--- SOURCE DATA Enclosed Below ---

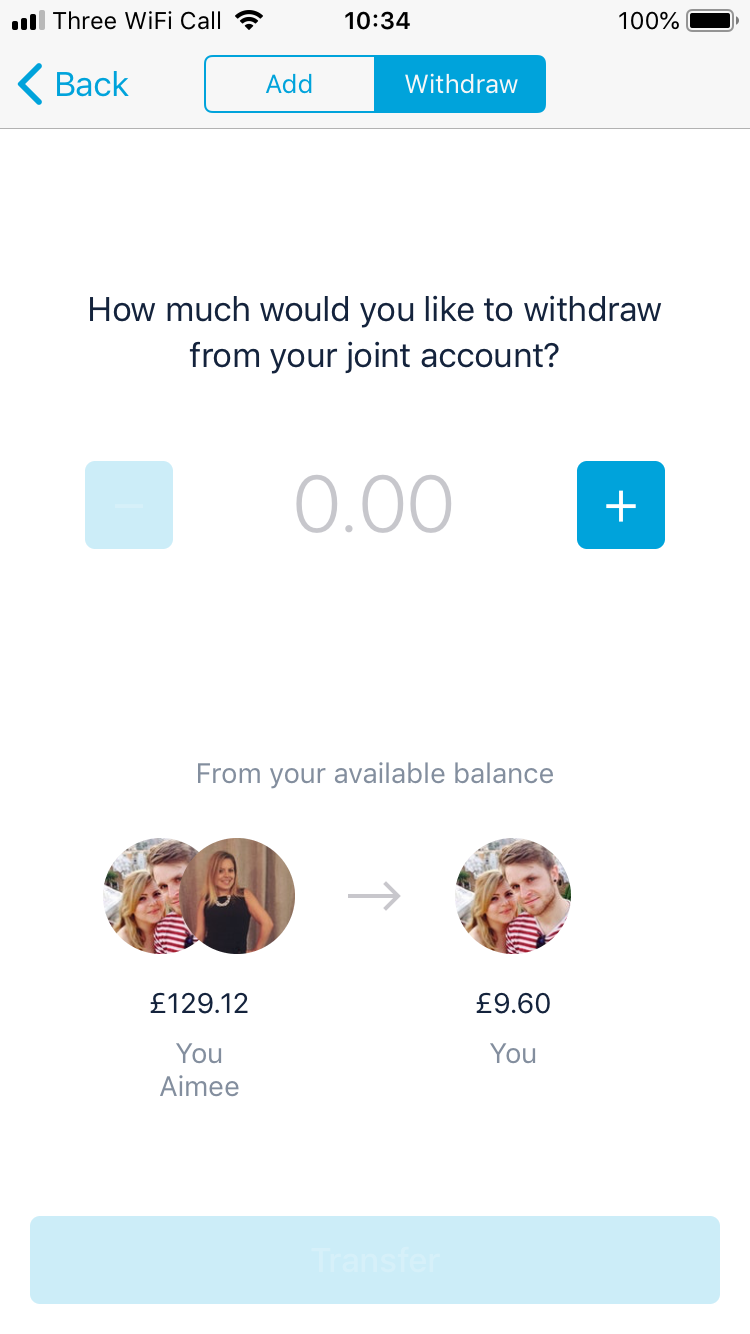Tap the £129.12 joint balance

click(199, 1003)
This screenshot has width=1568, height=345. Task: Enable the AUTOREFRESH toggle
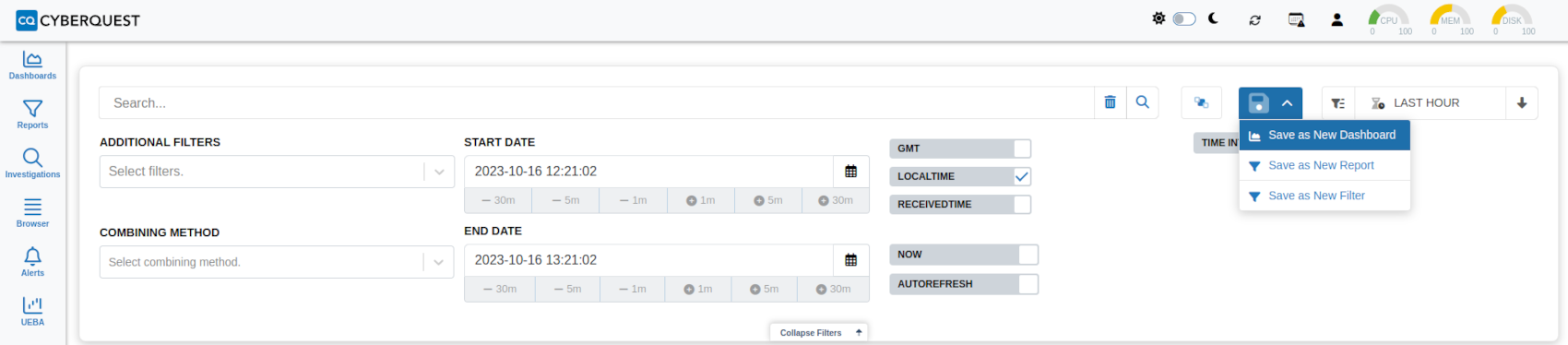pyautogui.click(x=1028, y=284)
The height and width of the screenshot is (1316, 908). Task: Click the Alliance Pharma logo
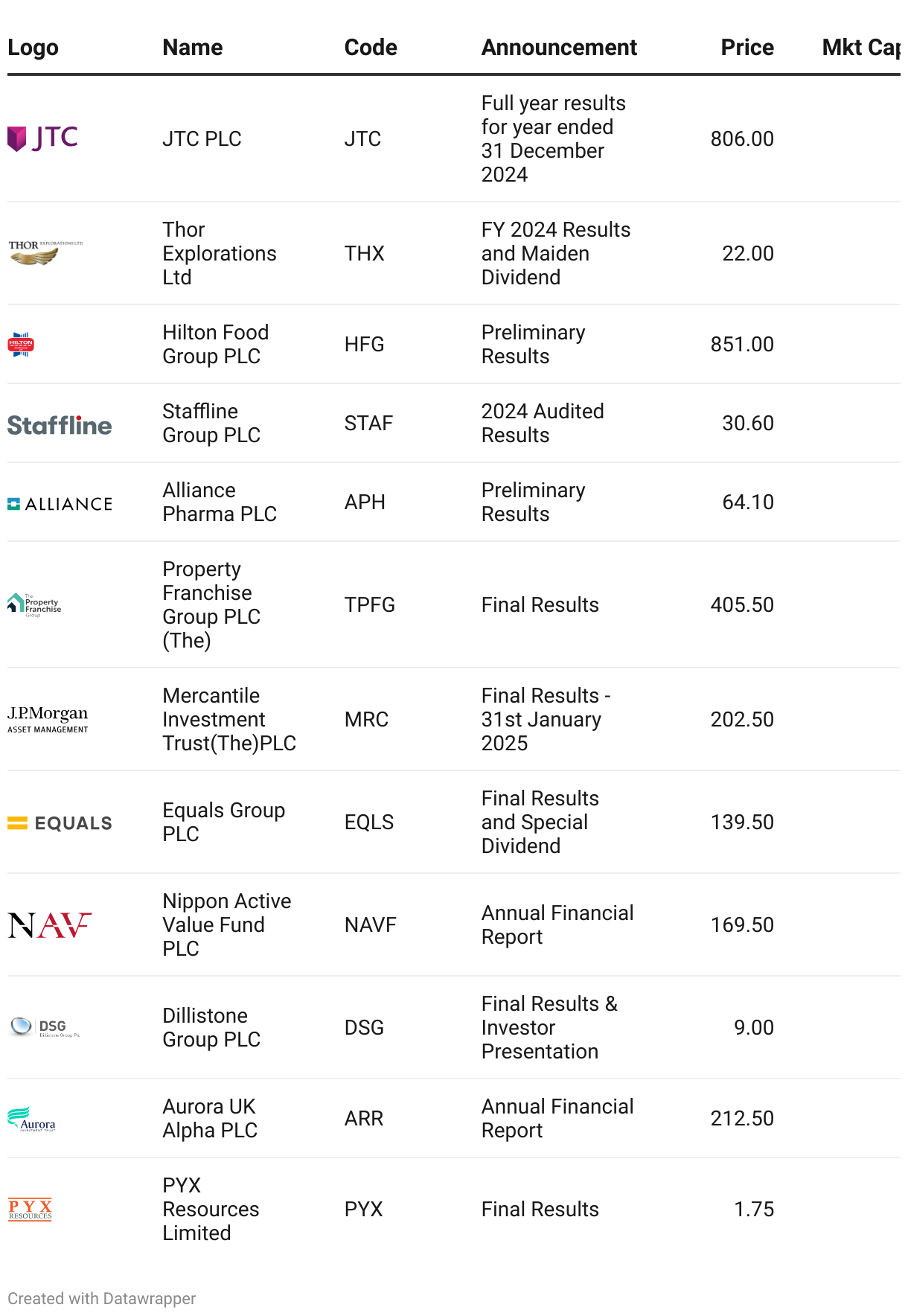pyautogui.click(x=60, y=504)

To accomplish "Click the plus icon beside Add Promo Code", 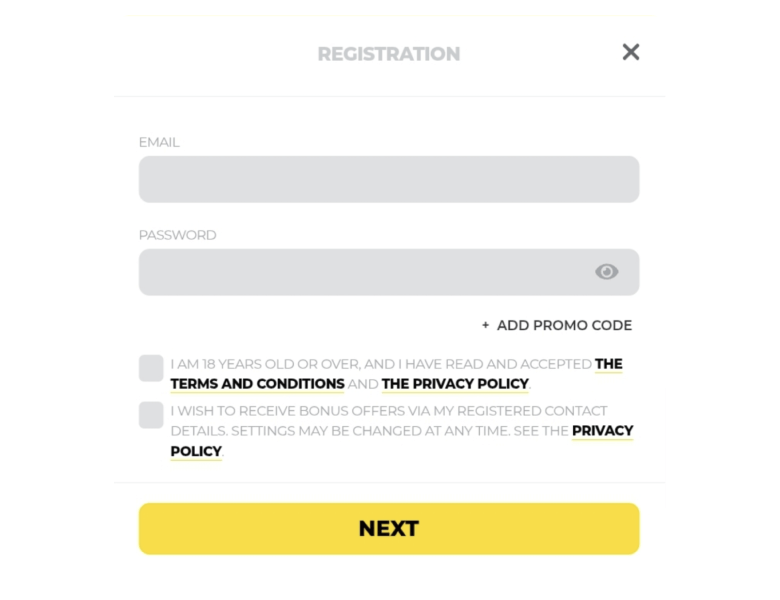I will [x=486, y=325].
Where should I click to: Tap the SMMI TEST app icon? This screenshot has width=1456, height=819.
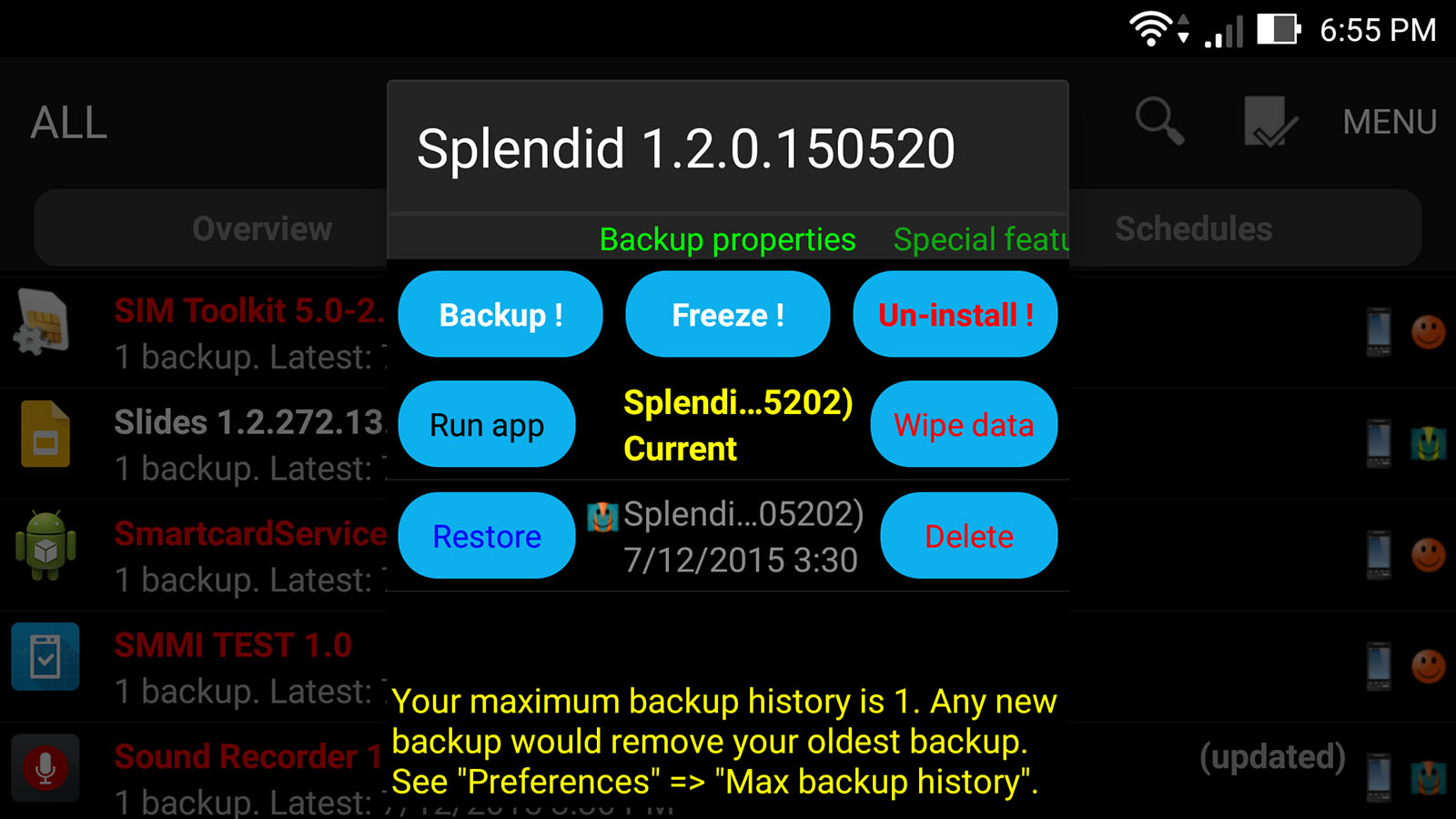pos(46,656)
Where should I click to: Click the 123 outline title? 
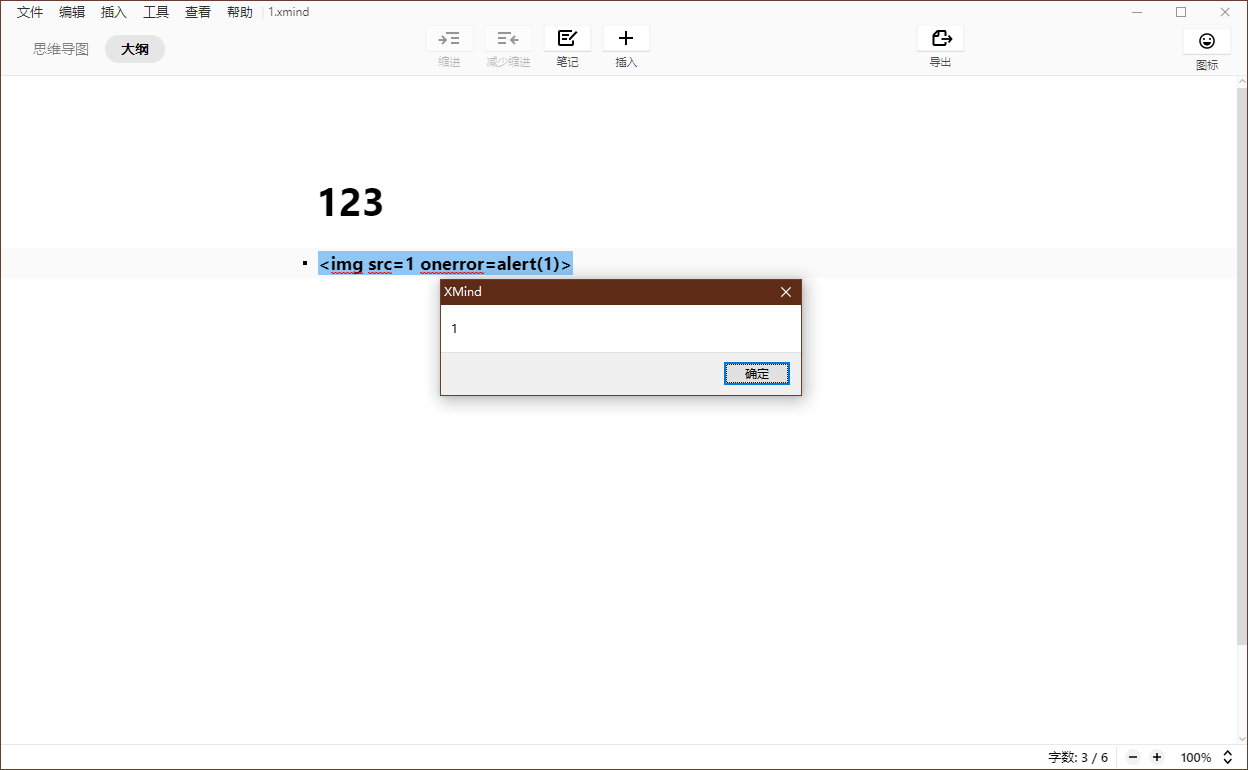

--- End of Enclosed SOURCE DATA ---

#### [GOAL OF THE EXERCISE]
Write the lines from the one containing "Where should I click to: Tap" through the end of the data above exactly as they appear, and do not carry over any picture.

#### [EXPECTED ANSWER]
Where should I click to: Tap the SMMI TEST app icon? This screenshot has width=1456, height=819.
pos(46,656)
Where should I click to: Click the 123 outline title? 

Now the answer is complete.